FBI special counsel Robert Mueller in March floated the idea of subpoenaing President Donald Trump to appear before a grand jury if the president would not talk with his team, The Washington Post reports.
Mueller suggested the idea after Trump's lawyers argued the president was not obligated to speak with federal investigators regarding the special counsel's probe into Russian election interference.
"This isn't some game," Trump's then-lawyer John Dowd reportedly replied. "You are screwing with the work of the president of the United States."
Dowd, who was Trump's lead lawyer on the team dealing with Mueller's investigation, quit in late March because of his inability to get the president to follow his advice regarding his public statements regarding the Russia probe, according to The New York Times.
Since the contentious March 5 meeting between Mueller and Trump's lawyers, Mueller's team agreed to provide Trump's lawyers with more specific information regarding the subjects prosecutors wished to discuss with Trump, and Trump's team then created a list of questions they believed Mueller's team would ask during the interview.
Those, reported Monday by The New York Times, primarily deal with the president's firings of former FBI Director James Comey and his first national security adviser, Michael Flynn, his treatment of Attorney General Jeff Sessions and a 2016 Trump Tower meeting between campaign officials and Russians offering dirt on former Democratic presidential candidate Hillary Clinton.
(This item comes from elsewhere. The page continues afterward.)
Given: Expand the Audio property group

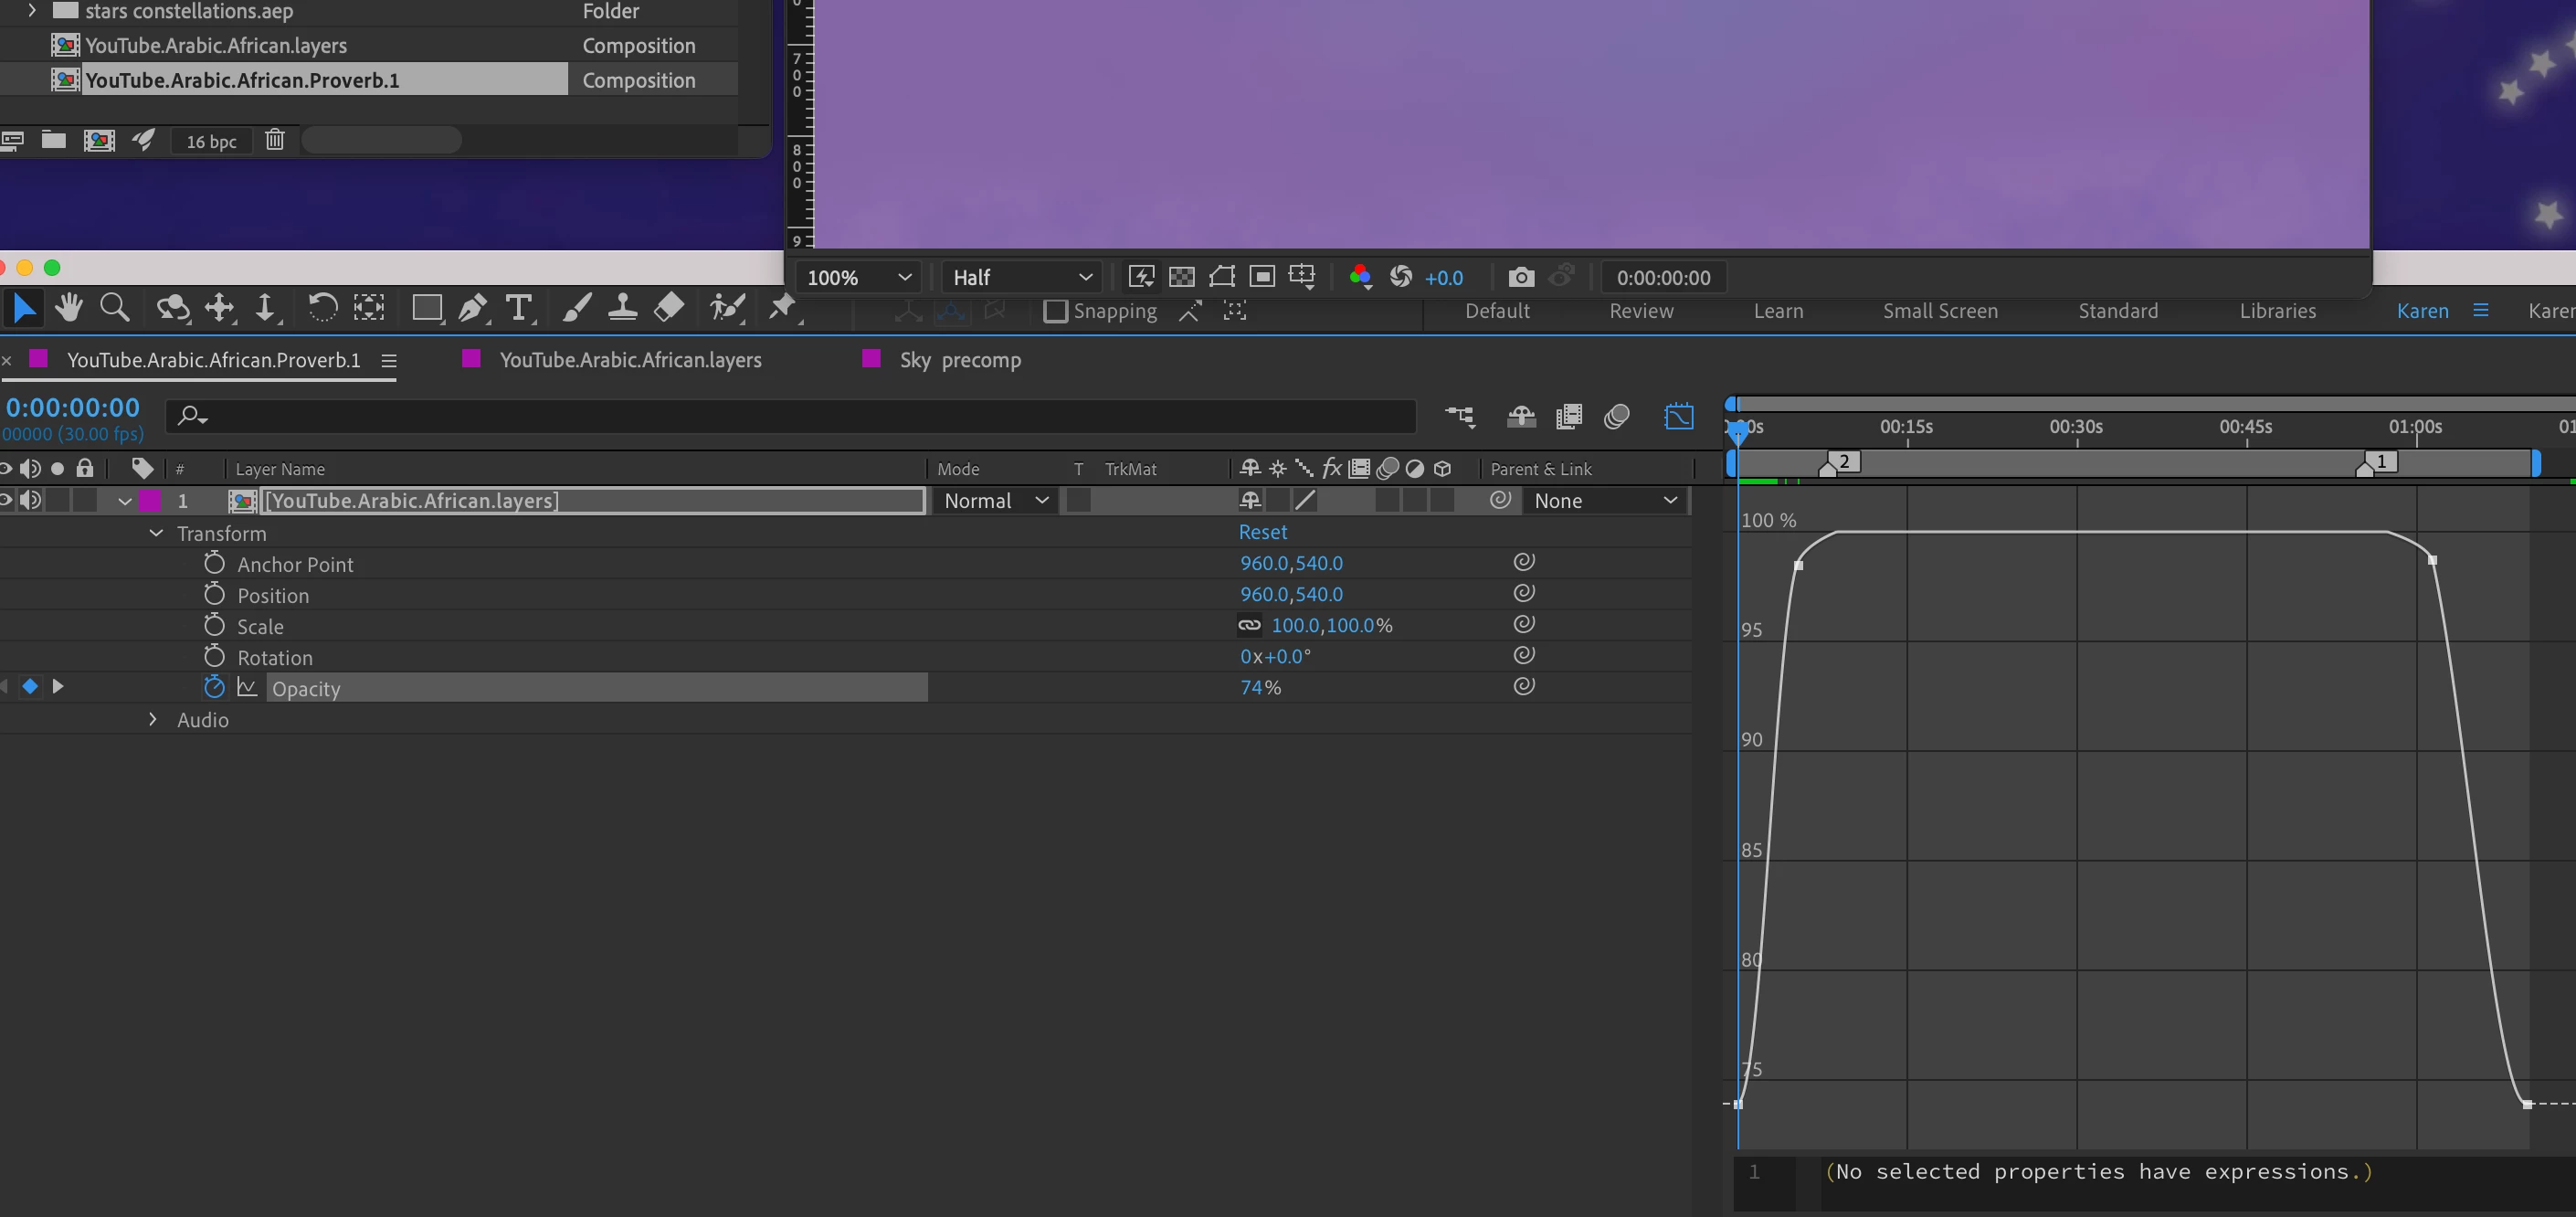Looking at the screenshot, I should [x=153, y=719].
Trump in early January said he was "looking forward" to an interview with Mueller, and his legal team started preparing him for the possibility of one in early April. He has since backed off following the announcement his personal lawyer Michael Cohen was being investigated for potential bank fraud and campaign-finance violations.
A spokesman for the special counsel declined to comment to The Post and Trump's lawyer Jay Sekulow and Dowd both also declined to comment.